━━━ Provided passage ━━━
November 20, 2024
I’m Dr. Diana Zuckerman, president of the National Center for Health Research. For those of you who don’t know us, our center is a nonprofit public health think tank that scrutinizes the safety and effectiveness of medical and consumer products, and we don’t accept funding from companies that make those products.
Thank you for the chance to share our views today. Prior to my current position, I was a post-doc in epidemiology and public health at Yale Med School, and was a faculty member and PI at Yale and Harvard. I then moved to Washington DC and was responsible for oversight hearings on FDA while working in the US House and Senate. I’m a founding Board member of the nonprofit Alliance for a Stronger FDA, which educates Congress about the need to financially support the essential work of the FDA.
I completely agree with the presentation of Dr. Brass, and I agree with most of what the previous panel stated as well. So that’s a good start.
We work closely with many other nonprofits and we are a member of the Patient, Consumer, and Public Health Coalition, and so we work closely with patients, consumers, researchers, and medical professionals and want to represent their interests today.
Our Center has strongly supported OMUFA and Monograph reform. We are concerned that OMUFA was being modeled on PDUFA, which we agree was successful in some ways, but not responsive to the needs of patients and consumers. We hope OMUFA will be more responsive to issues of safety, effectiveness, and the interests of consumers compared to PDUFA or MDUFA. For example, consumer groups have expressed concerns about the lack of data on these OTC products, and the reliance on GRASE for years after it was clear that a product was not safe and or not effective. We agree with all of you that scientific evidence is important, but in some cases GRASE relies on old assumptions, and for example we now know that phthalates, PFAS chemicals, and other endocrine disrupting chemicals are often very harmful, but valid tests don’t even exist for many of those thousands of chemicals.
We also agree with those who have expressed concerns about patients being unaware of the different ingredients of combination products such as cold medications, sometimes resulting in overuse of acetaminophen or other products that were in combination products and were also taken separately at the same time. Patients often are unaware that they are using much higher doses than are safe.
At last year’s meeting, we asked for OMUFA to be better than PDUFA and MDUFA in 2 essential ways:
- Performance goals that included metrics involving safety and effectiveness, not just speed of review.
- Negotiations between industry and FDA should be transparent: they should not be behind closed doors.
━━━ Data excerpt ━━━
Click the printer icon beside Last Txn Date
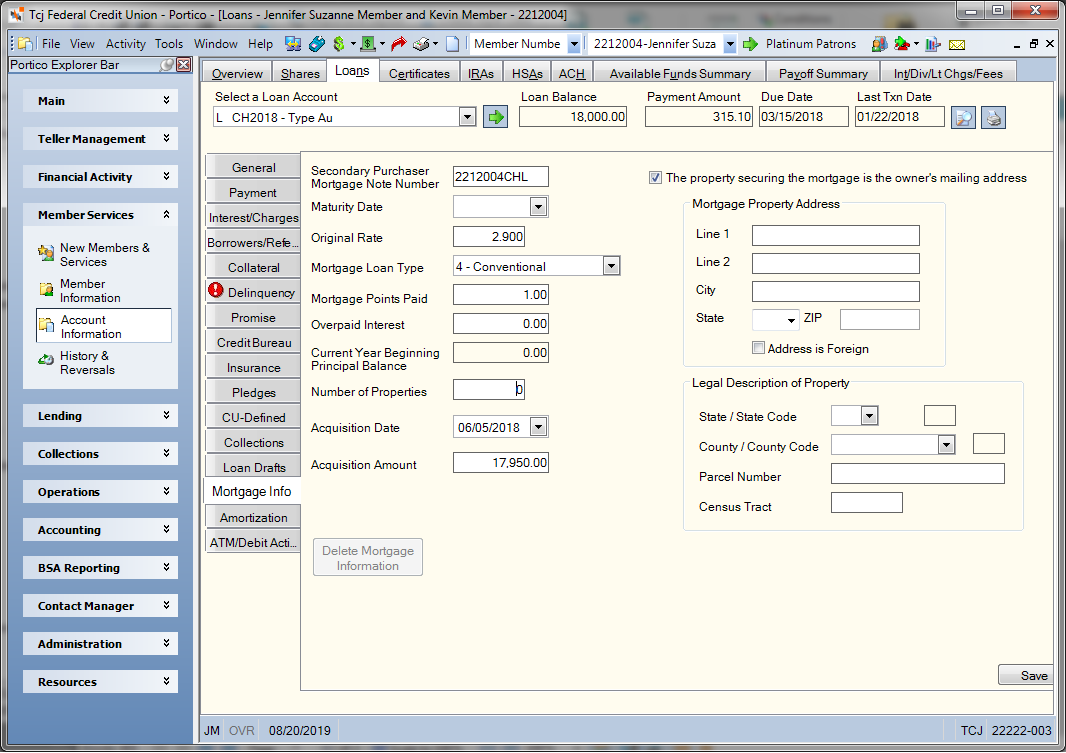The image size is (1066, 753). pos(993,118)
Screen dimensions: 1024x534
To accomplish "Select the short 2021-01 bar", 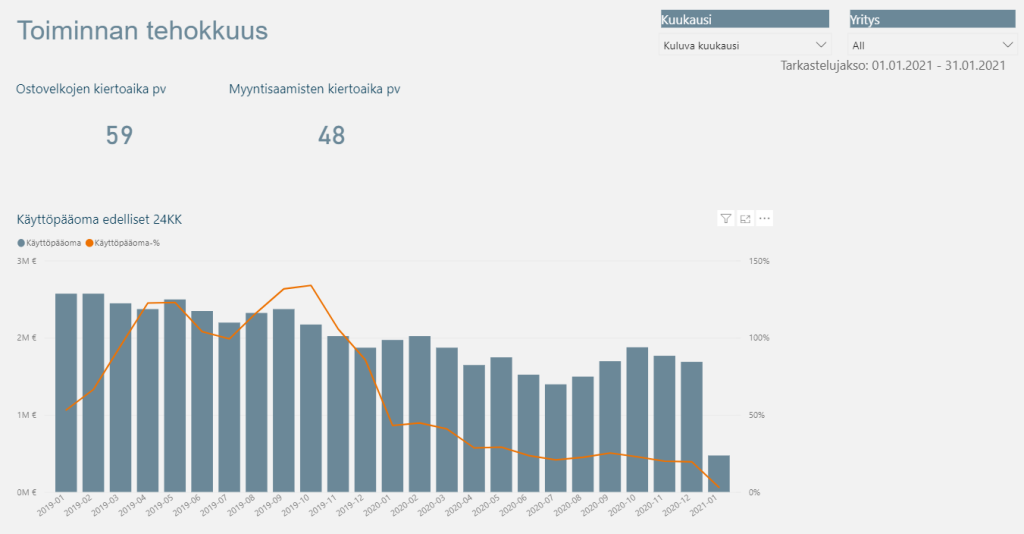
━━━
> Work instruction:
Please resume the statement on OMUFA and monograph reform, writing on from its last sentence.

> Answer section:
#2: I’ll address #2 first because it is easier:
Like PDUFA and MDUFA, OMUFA negotiations took place behind closed doors, and consumer advocates and public health advocates were not present. Equally disappointing, there were only 2 meetings with non-industry stakeholders during the year of meetings with industry, and the minutes of those meetings are the opposite of transparent. In almost every case where there was a proposal or a disagreement from either FDA or industry, there was no useful information about the content of those proposals or disagreements in the minutes.
#1: Safety and effectiveness are most important to me and my colleagues in the nonprofit community, but we can’t help but think if the negotiations were more transparent, that would result in metrics clearly related to safety and effectiveness. Instead, such metrics are missing from the commitment letter.
However, there are some mentions in the minutes that are relevant to consumer confidence and quality issues, so I want to take a few minutes to talk about those.
- When FDA tried to include ways to focus on quality at these meetings, the minutes indicate that industry came back with a counterproposal that would reduce the staff FTEs focused on quality issues. Finally, at the meeting on May 14, there were some details that FDA could use OMUFA fees to improve educational resources and a database that includes warning letters – these are useful, but not as important as staff whose job it is to focus on the safety and effectiveness of OTC products, which is what consumers want them to do. Even so, according to the May 20 meeting minutes, it seems even those quality efforts were overruled. The industry counterproposal included the kinds of activities that do not benefit patients or consumers, such as new registrant vetting, targeted fee recovery efforts, and FDA holding a workshop on compliance.
- As I mentioned, the meeting minutes are skimpy so I may have misunderstood. But I have read the commitment letter, and the only mentions of safety are regarding the logistics for safety change OMORs.
- We are very glad that the timeline for safety change OMORs is faster, the cost is free, and they can be initiated by the FDA. That’s the most important topic in the commitment letter for those of us who care about OTC products that benefit patients and consumers.
- What we don’t know, however, is how many staff, paid with OMUFA fees, will be able to dedicate any time to any efforts other than speeding up the reviews and meeting with industry. We want FDA staff to have time to initiate safety OMORs. Even PDUFA uses a proportion of their user fees for post-market surveillance – although MDUFA does not.
- We also ask that there be an easier mechanism for nonprofits and researchers to initiate safety OMORs – Citizens’ Petitions are very frustrating and it would be great if there was an easier process.
- And, 11 new FTE’s doesn’t seem like enough to do all the things that industry has requested in addition to the safety and quality focus that consumers want and deserve.